Pictures do not belong in the copy. Output exactly the lines from the one containing "How do I perform: Click" to the end of the listing below.
Top of Data extract
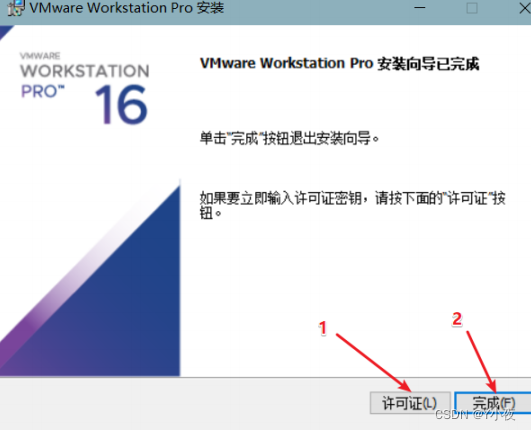The height and width of the screenshot is (430, 531).
Task: Click the greyed-out maximize box
Action: click(x=472, y=8)
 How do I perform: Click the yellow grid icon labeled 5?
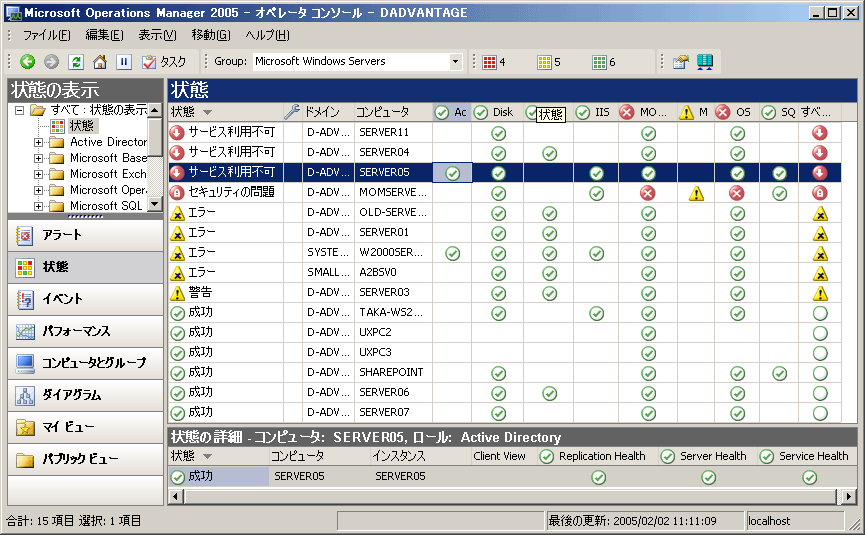[x=544, y=62]
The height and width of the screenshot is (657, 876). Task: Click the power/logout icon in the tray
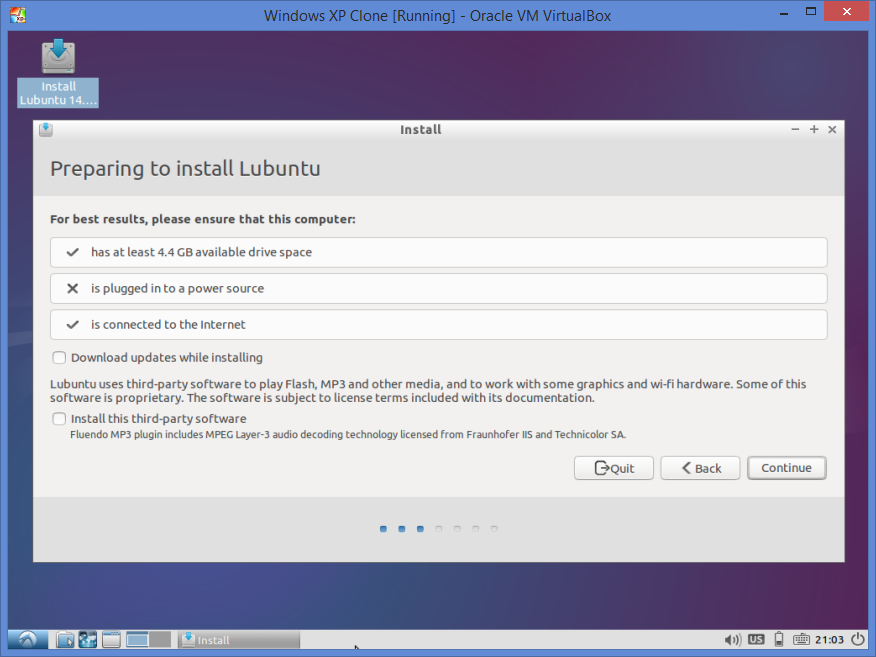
Bottom of Data extract
Result:
 How do I perform: Click the yellow grid icon labeled 5?
[x=544, y=62]
The height and width of the screenshot is (657, 876). Task: Click the power/logout icon in the tray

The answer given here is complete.